» **What is asked**: Format the lines of the material below as a numbered list, omitting blank lines and leaving out the pictures.

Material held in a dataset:
——————

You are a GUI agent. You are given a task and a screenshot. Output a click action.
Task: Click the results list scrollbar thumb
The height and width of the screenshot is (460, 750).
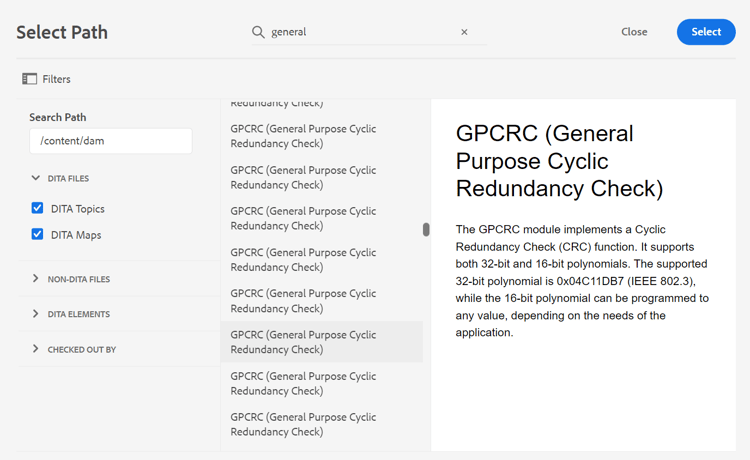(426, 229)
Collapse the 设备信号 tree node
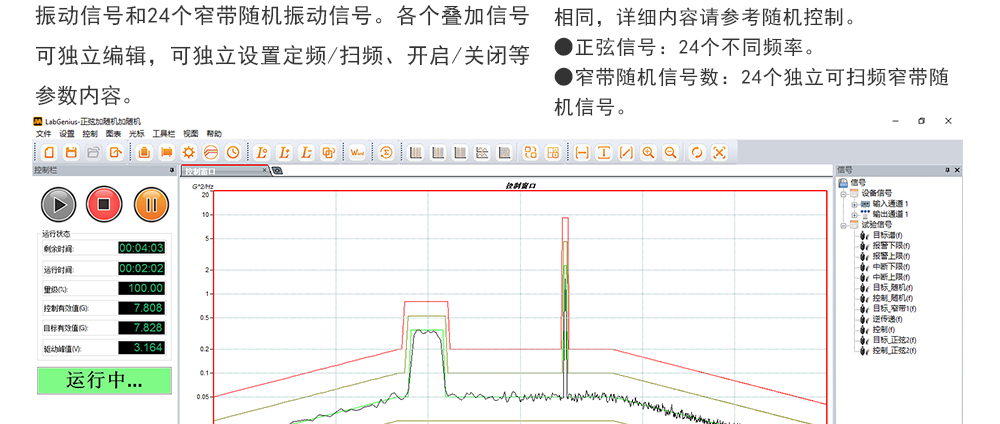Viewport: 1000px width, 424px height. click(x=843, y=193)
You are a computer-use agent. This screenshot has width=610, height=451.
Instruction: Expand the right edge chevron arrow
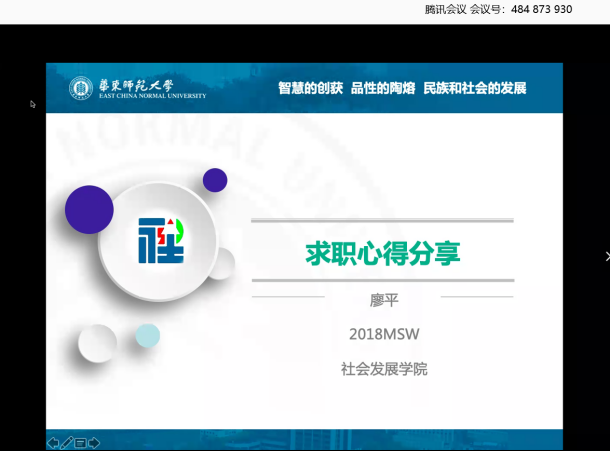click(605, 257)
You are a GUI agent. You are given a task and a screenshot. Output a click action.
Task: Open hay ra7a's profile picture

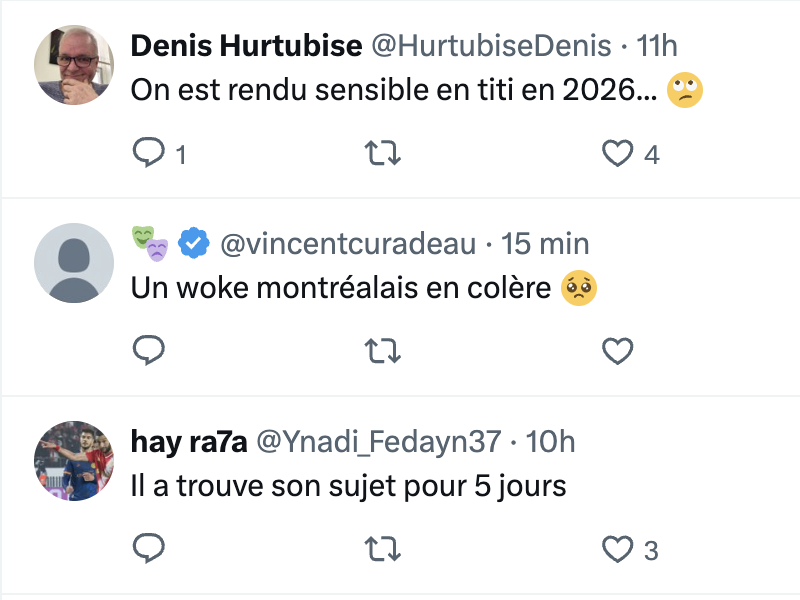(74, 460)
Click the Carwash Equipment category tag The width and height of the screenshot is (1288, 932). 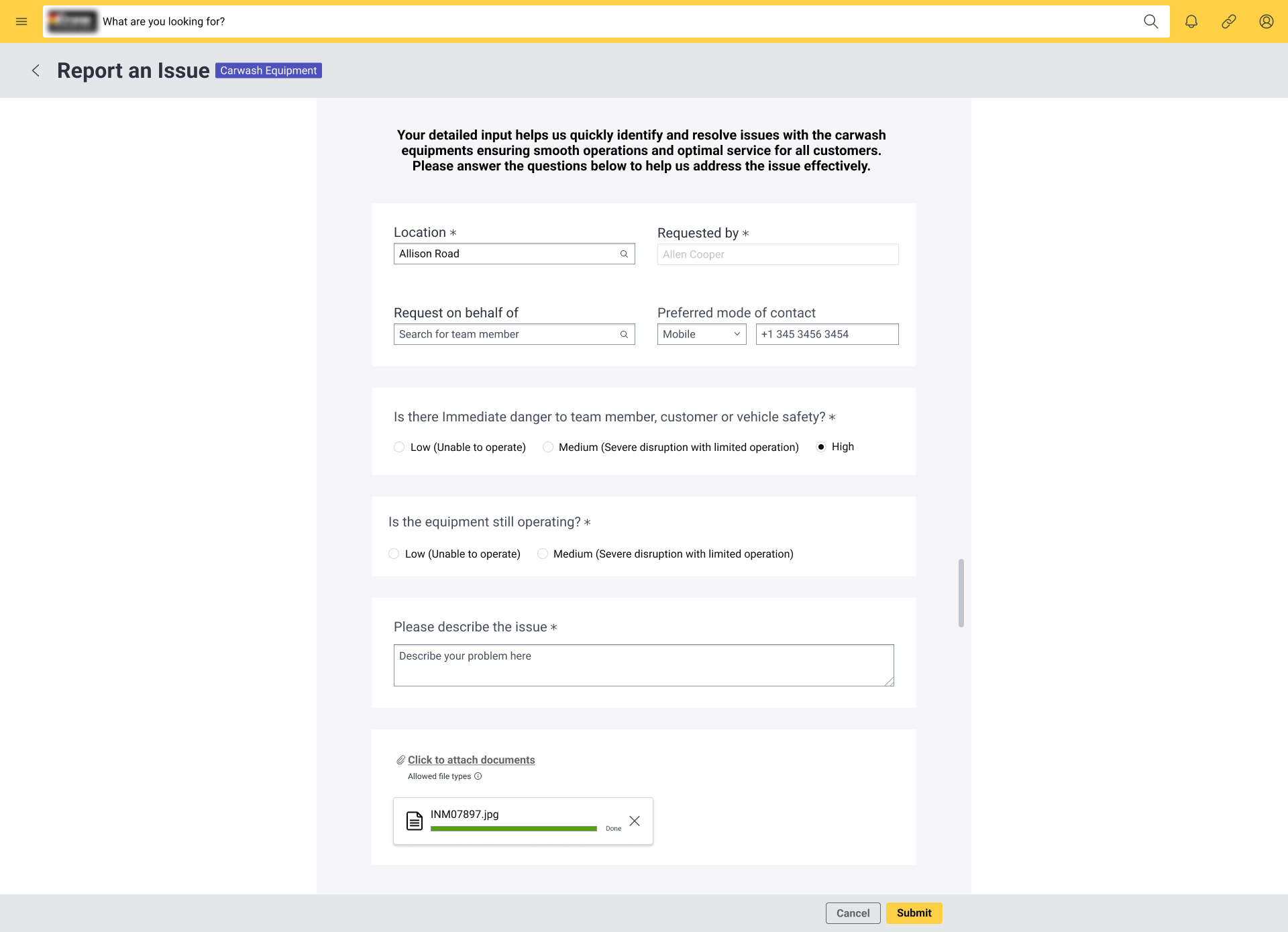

——————

» **Worked solution**:
1. You are a GUI agent. You are given a task and a screenshot. Output a click action.
2. Task: Click the results list scrollbar thumb
3. The height and width of the screenshot is (460, 750).
4. (426, 229)
5. Collapse the 设备信号 tree node
6. Viewport: 1000px width, 424px height. click(x=843, y=193)
7. You are a computer-use agent. This screenshot has width=610, height=451.
8. Instruction: Expand the right edge chevron arrow
9. click(605, 257)
10. You are a GUI agent. You are given a task and a screenshot. Output a click action.
11. Task: Open hay ra7a's profile picture
12. (74, 460)
13. Click the Carwash Equipment category tag The width and height of the screenshot is (1288, 932). 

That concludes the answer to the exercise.